At the top of the stairs, he turned on the flashlight and shone it down the corridor. There were doorways but no doors, and he walked through the one closest to him. The yellow beam of his light played over bare walls, a dusty radiator and a bricked window. At the far end of the room’s left wall was another doorway, and he strode across the hardwood floor, his footsteps echoing in the silence, and shone his light into the black opening.
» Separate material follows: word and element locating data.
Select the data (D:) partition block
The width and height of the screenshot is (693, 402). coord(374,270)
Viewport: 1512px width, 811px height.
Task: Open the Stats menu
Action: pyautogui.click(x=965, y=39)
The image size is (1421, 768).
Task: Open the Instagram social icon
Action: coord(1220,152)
He saw a claw-footed bathtub, a freestanding sink and an old toilet. He stared for a moment into the bathroom, feeling vaguely uneasy, then quickly turned around and walked back through the larger room into the corridor.
He walked down the hall and into the next doorway. And the next. And the next.
This had been a theater? It looked more like a hotel. All of the rooms leading off from the hallway were bedrooms and adjacent bathrooms with identical back-to-back floor plans, each a carbon copy of the last. He continued his exploration, his disquiet increasing as he made his way down the corridor. The first few rooms he’d entered were empty, but in all of the others the furniture remained undisturbed: canopied beds, nightstands with kerosene lamps, dark wood bureaus, high-backed chairs. Each room had a radiator and a sealed window which, at one time, must have faced the street.
He stepped into the last room.
And saw, sitting in a dusty sheet-covered chair, a dead man.
He jumped, dropped the flashlight, almost screamed.
He was about to run away when he saw by the dissipated illumination of the downed flashlight that the figure in the chair was not a man at all. Nor was it dead. It had never been alive. It was a dummy: a pair of pants and a shirt stuffed with cloth, topped by a rag-covered wigmaker’s head.
He reached down and picked up the light, shining it first on the figure, then, more slowly, around the room. This was not a bedroom. It was longer and narrower, and the floor sloped visibly forward. Thick dusty red curtains framed the brick window. There were no beds here, no nightstands, only four chairs, one of which, the one hosting the dummy, faced the door, the other three facing a wall.